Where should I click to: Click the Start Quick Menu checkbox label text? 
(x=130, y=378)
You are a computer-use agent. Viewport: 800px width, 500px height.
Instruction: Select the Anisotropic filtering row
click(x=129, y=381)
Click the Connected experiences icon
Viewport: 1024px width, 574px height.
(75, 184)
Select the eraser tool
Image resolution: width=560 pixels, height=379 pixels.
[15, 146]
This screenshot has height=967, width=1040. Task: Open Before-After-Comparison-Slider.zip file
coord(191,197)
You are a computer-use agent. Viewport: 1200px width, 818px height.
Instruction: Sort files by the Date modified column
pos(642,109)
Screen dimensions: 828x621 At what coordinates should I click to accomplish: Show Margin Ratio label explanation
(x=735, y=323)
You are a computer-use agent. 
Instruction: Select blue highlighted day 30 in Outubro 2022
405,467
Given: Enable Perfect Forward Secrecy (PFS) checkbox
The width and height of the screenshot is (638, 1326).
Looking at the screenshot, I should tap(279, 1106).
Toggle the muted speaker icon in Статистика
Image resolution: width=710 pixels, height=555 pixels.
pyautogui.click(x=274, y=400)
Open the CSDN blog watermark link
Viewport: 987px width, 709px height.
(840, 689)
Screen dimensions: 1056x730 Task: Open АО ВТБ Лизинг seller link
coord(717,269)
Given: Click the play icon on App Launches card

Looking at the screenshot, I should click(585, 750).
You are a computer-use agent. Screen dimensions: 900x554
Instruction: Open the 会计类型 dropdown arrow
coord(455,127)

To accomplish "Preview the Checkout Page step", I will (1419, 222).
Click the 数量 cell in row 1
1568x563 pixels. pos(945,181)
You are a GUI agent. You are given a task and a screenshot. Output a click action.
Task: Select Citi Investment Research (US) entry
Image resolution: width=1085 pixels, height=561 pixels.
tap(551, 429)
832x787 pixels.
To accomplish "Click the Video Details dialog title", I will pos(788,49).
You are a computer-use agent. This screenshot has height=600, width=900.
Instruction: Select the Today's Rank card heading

____________________

[What the task asks]:
Would you output the material above once more, exactly as given?

[Solution for this task]:
Where should I click to: Click the Start Quick Menu checkbox label text? 
(x=130, y=378)
You are a computer-use agent. Viewport: 800px width, 500px height.
Instruction: Select the Anisotropic filtering row
click(x=129, y=381)
Click the Connected experiences icon
Viewport: 1024px width, 574px height.
(75, 184)
Select the eraser tool
Image resolution: width=560 pixels, height=379 pixels.
[15, 146]
This screenshot has height=967, width=1040. Task: Open Before-After-Comparison-Slider.zip file
coord(191,197)
You are a computer-use agent. Viewport: 1200px width, 818px height.
Instruction: Sort files by the Date modified column
pos(642,109)
Screen dimensions: 828x621 At what coordinates should I click to accomplish: Show Margin Ratio label explanation
(x=735, y=323)
You are a computer-use agent. 
Instruction: Select blue highlighted day 30 in Outubro 2022
405,467
Given: Enable Perfect Forward Secrecy (PFS) checkbox
The width and height of the screenshot is (638, 1326).
Looking at the screenshot, I should tap(279, 1106).
Toggle the muted speaker icon in Статистика
Image resolution: width=710 pixels, height=555 pixels.
pyautogui.click(x=274, y=400)
Open the CSDN blog watermark link
Viewport: 987px width, 709px height.
(840, 689)
Screen dimensions: 1056x730 Task: Open АО ВТБ Лизинг seller link
coord(717,269)
Given: Click the play icon on App Launches card

Looking at the screenshot, I should click(585, 750).
You are a computer-use agent. Screen dimensions: 900x554
Instruction: Open the 会计类型 dropdown arrow
coord(455,127)

To accomplish "Preview the Checkout Page step", I will (1419, 222).
Click the 数量 cell in row 1
1568x563 pixels. pos(945,181)
You are a GUI agent. You are given a task and a screenshot. Output a click action.
Task: Select Citi Investment Research (US) entry
Image resolution: width=1085 pixels, height=561 pixels.
tap(551, 429)
832x787 pixels.
To accomplish "Click the Video Details dialog title", I will pos(788,49).
You are a computer-use agent. This screenshot has height=600, width=900.
Instruction: Select the Today's Rank card heading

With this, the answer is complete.